▶ Problem
Rewrite all of the data below with every "Where should I click to" replaced by "What do I click to", leaving everything else unchanged and omitting the pictures.

▶ Dataset extract
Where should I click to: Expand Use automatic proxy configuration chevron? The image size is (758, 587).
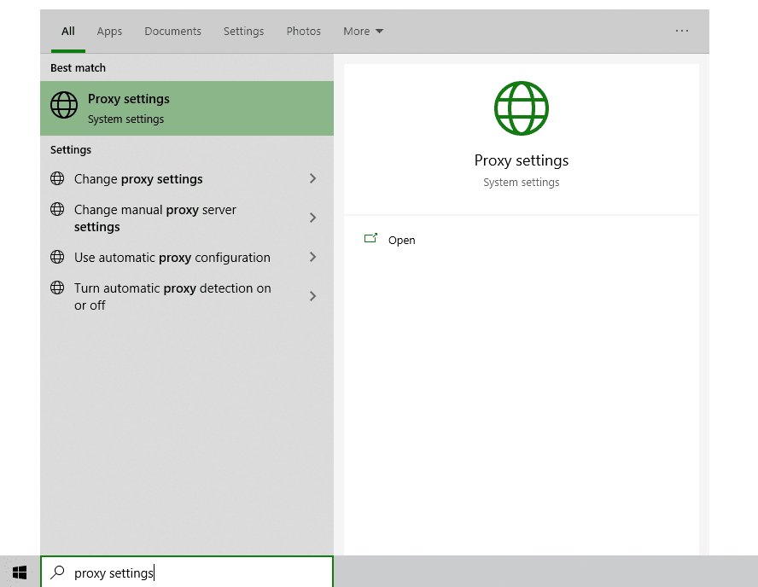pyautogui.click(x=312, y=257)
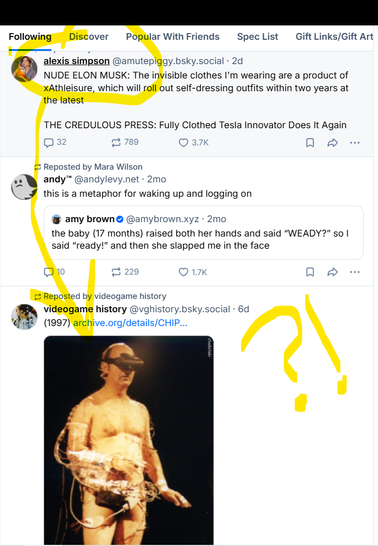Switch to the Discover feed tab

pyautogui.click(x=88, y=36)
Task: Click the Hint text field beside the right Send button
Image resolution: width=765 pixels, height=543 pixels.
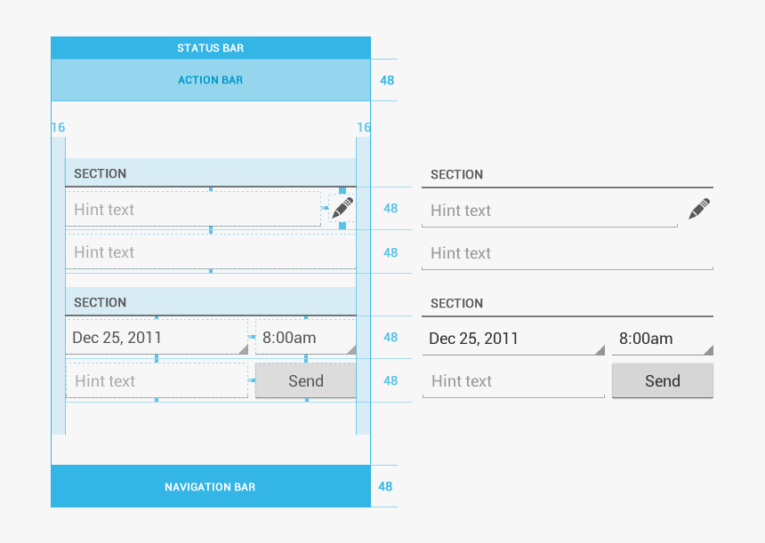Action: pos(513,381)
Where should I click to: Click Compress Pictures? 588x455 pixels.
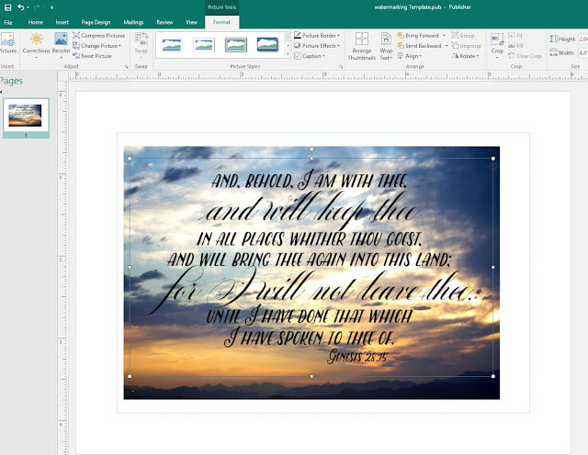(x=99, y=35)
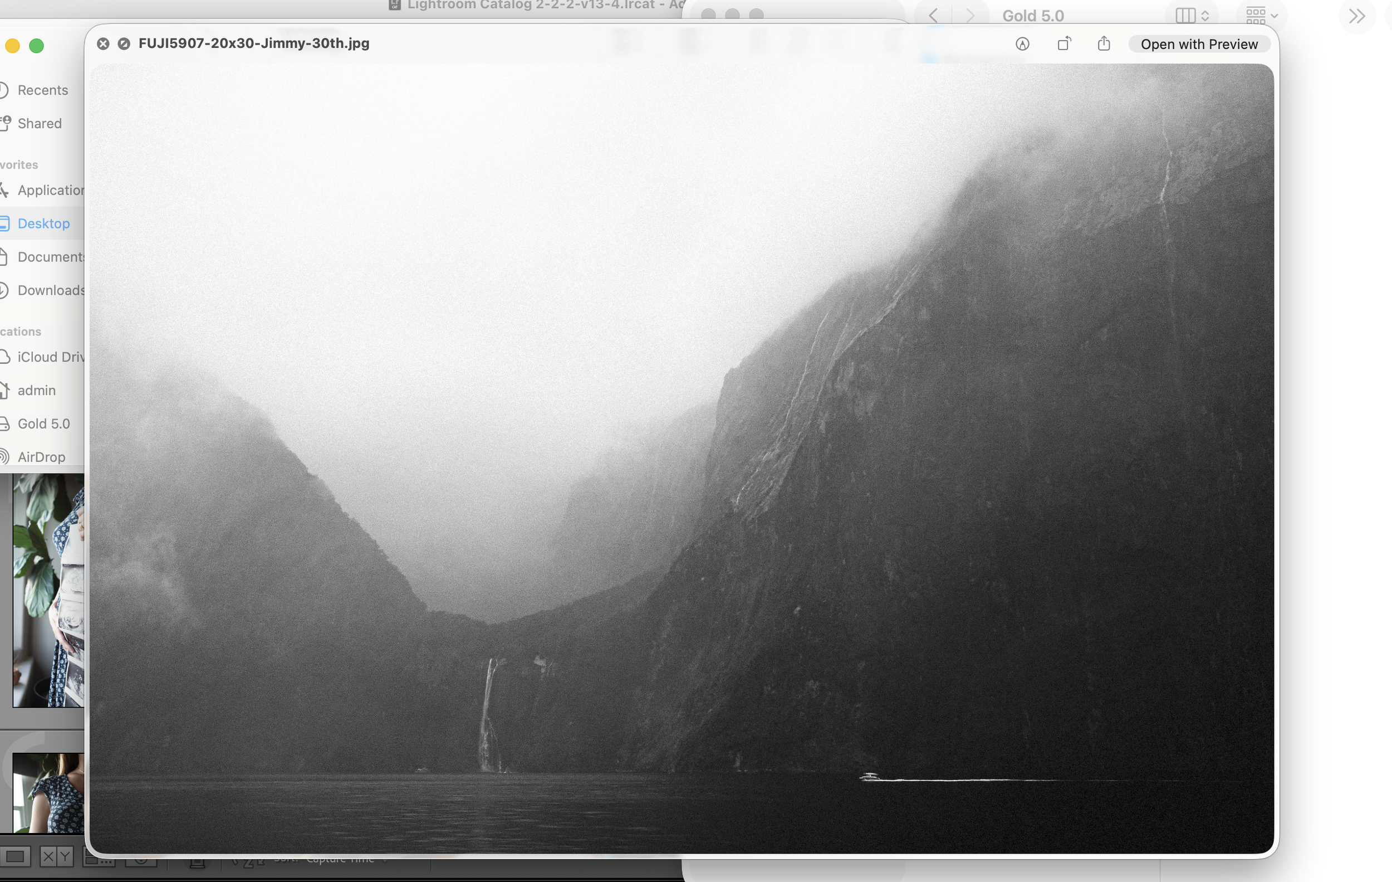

▶ Task result
What do I click to: Expand Use automatic proxy configuration chevron? The image size is (758, 587).
pyautogui.click(x=312, y=257)
Switch to the Discover feed tab

pyautogui.click(x=88, y=36)
Task: Click the Hint text field beside the right Send button
Image resolution: width=765 pixels, height=543 pixels.
Action: pos(513,381)
What do I click to: Click Compress Pictures? 588x455 pixels.
(x=99, y=35)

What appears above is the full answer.